Each trial will compensate patients a different amount, but $50-100 for each visit is a fairly common range for Phase 2–4 trials (Phase 1 trials often pay substantially more). Further, most trials will cover the costs of a travel to-and-from the clinic.
How do Kidney Transplant clinical trials work?
After a researcher reviews your profile, they may choose to invite you in to a screening appointment, where they'll determine if you meet 100% of the eligibility requirements. If you do, you'll be sorted into one of the treatment groups, and receive your study drug. For some trials, there is a chance you'll receive a placebo. Across Kidney Transplant trials 30% of clinical trials have a placebo. Typically, you'll be required to check-in with the clinic every month or so. The average trial length for Kidney Transplant is 12 months.
How do I participate in a study as a "healthy volunteer"?

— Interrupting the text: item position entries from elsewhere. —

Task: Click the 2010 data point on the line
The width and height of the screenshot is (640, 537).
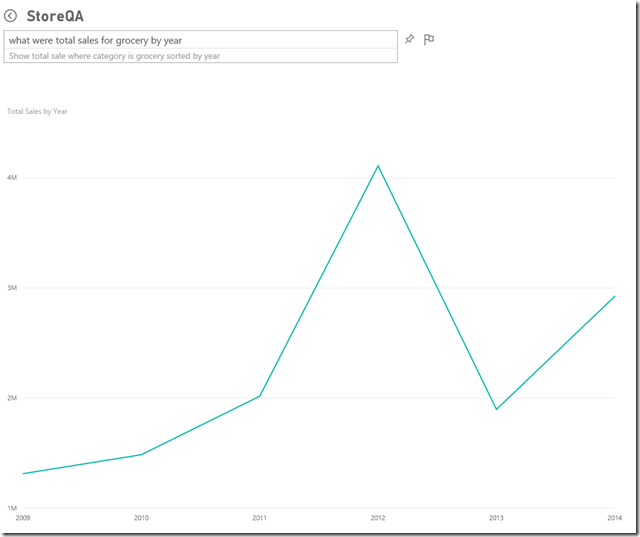Action: click(141, 454)
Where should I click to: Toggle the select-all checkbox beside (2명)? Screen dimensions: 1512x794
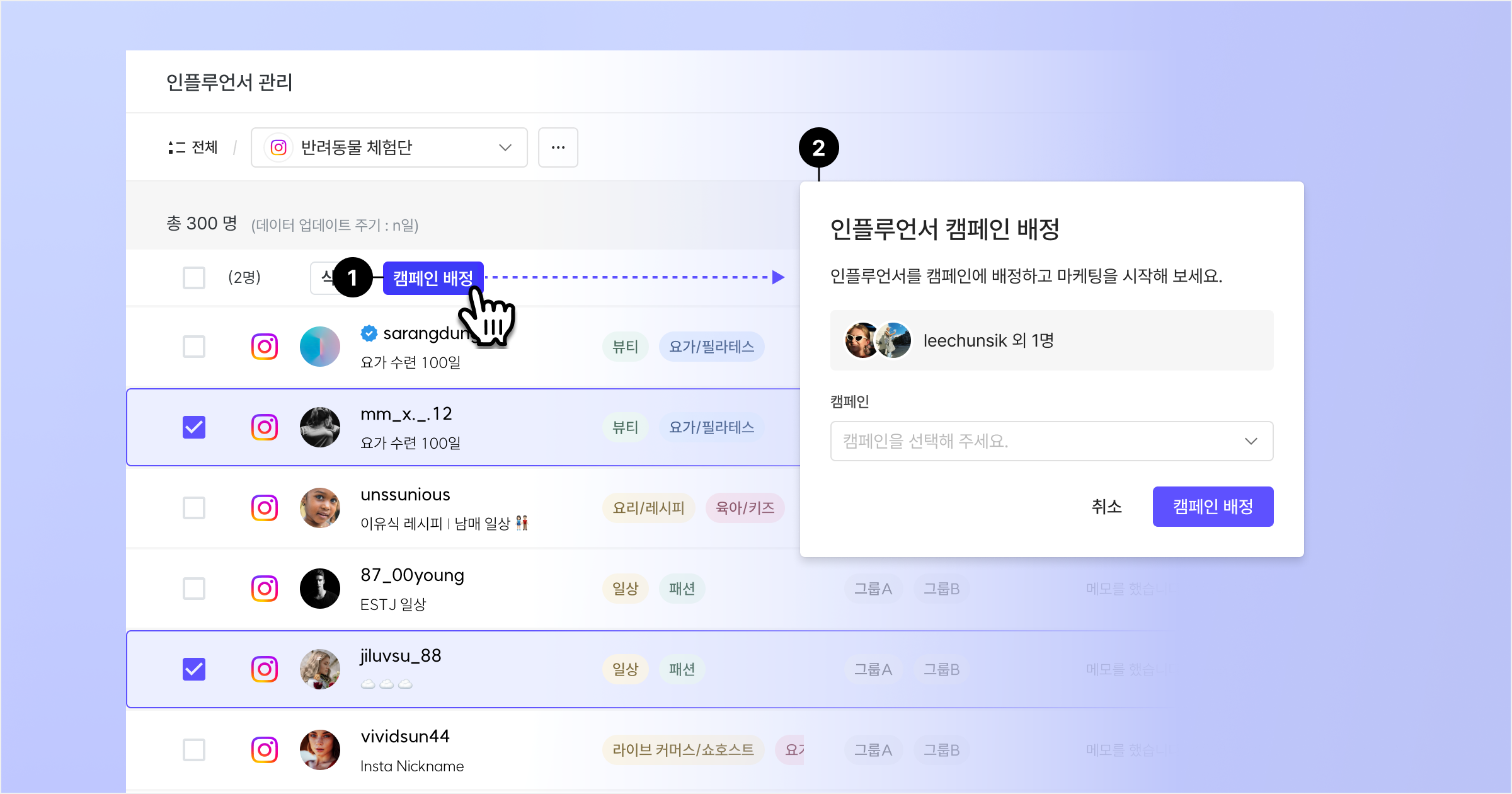(x=194, y=277)
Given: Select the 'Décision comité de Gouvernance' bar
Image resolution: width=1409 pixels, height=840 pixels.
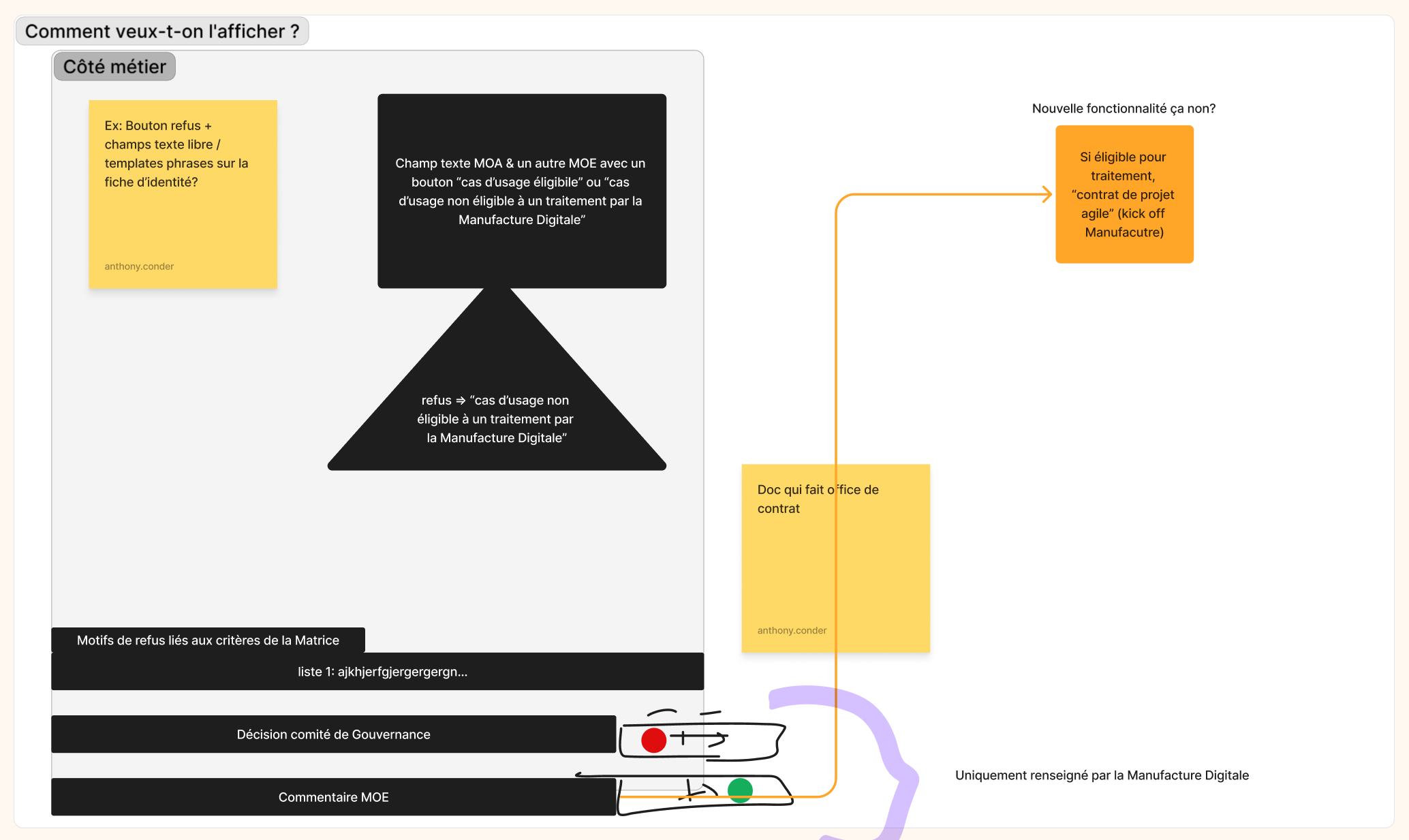Looking at the screenshot, I should (333, 734).

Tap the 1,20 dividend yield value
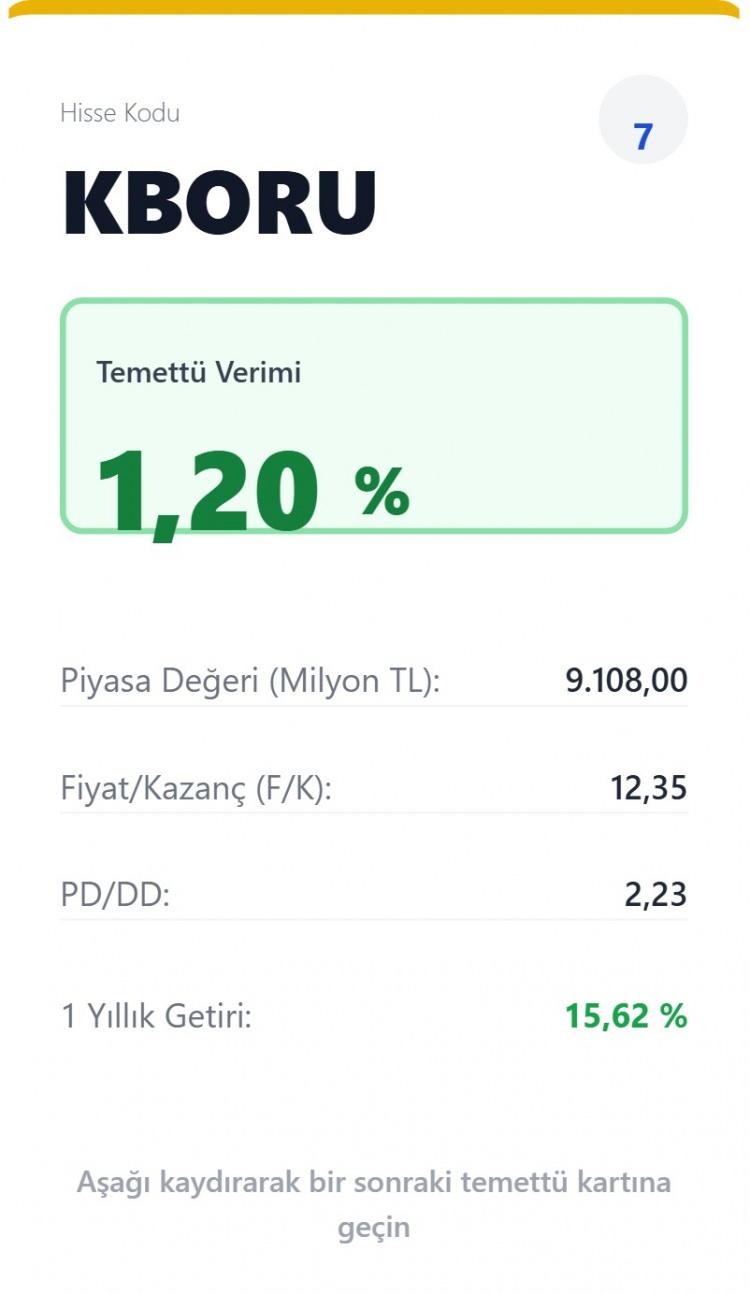click(x=206, y=491)
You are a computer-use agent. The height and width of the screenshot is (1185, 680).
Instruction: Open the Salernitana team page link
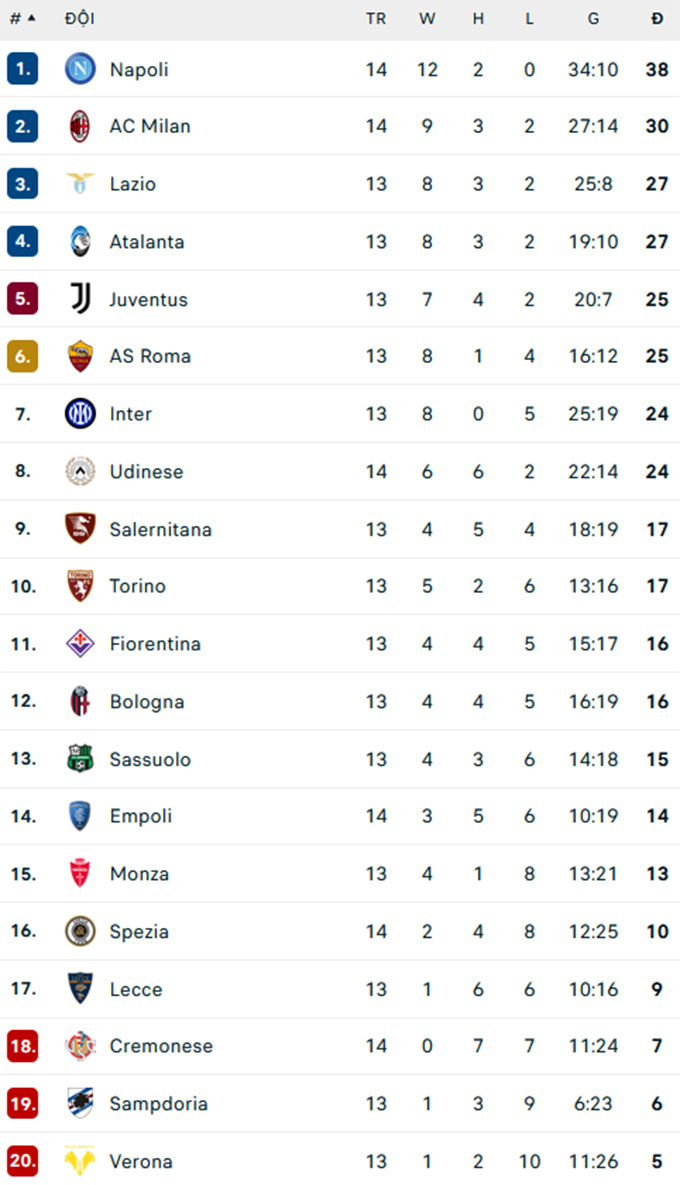[160, 529]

Not all studies recruit healthy volunteers: usually, Phase 1 studies do. Participating as a healthy volunteer means you will go to a research facility several times over a few days or weeks to receive a dose of either the test treatment or a "placebo," which is a harmless substance that helps researchers compare results. You will have routine tests during these visits, and you'll be compensated for your time and travel, with the number of appointments and details varying by study.
What does the "phase" of a clinical trial mean?
The phase of a trial reveals what stage the drug is in to get approval for a specific condition. Phase 1 trials are the trials to collect safety data in humans. Phase 2 trials are those where the drug has some data showing safety in humans, but where further human data is needed on drug effectiveness. Phase 3 trials are in the final step before approval. The drug already has data showing both safety and effectiveness. As a general rule, Phase 3 trials are more promising than Phase 2, and Phase 2 trials are more promising than phase 1.
Do I need to be insured to participate in a Kidney Transplant medical study ?
Clinical trials are almost always free to participants, and so do not require insurance. The only exception here are trials focused on cancer, because only a small part of the typical treatment plan is actually experimental. For these cancer trials, participants typically need insurance to cover all the non-experimental components.
What are the newest Kidney Transplant clinical trials ?
Most recently, we added Semaglutide for Post-Transplant Diabetes, Communication Skills Training for Kidney Transplant and Carfilzomib + Belatacept for Kidney Transplant Rejection to the Power online platform.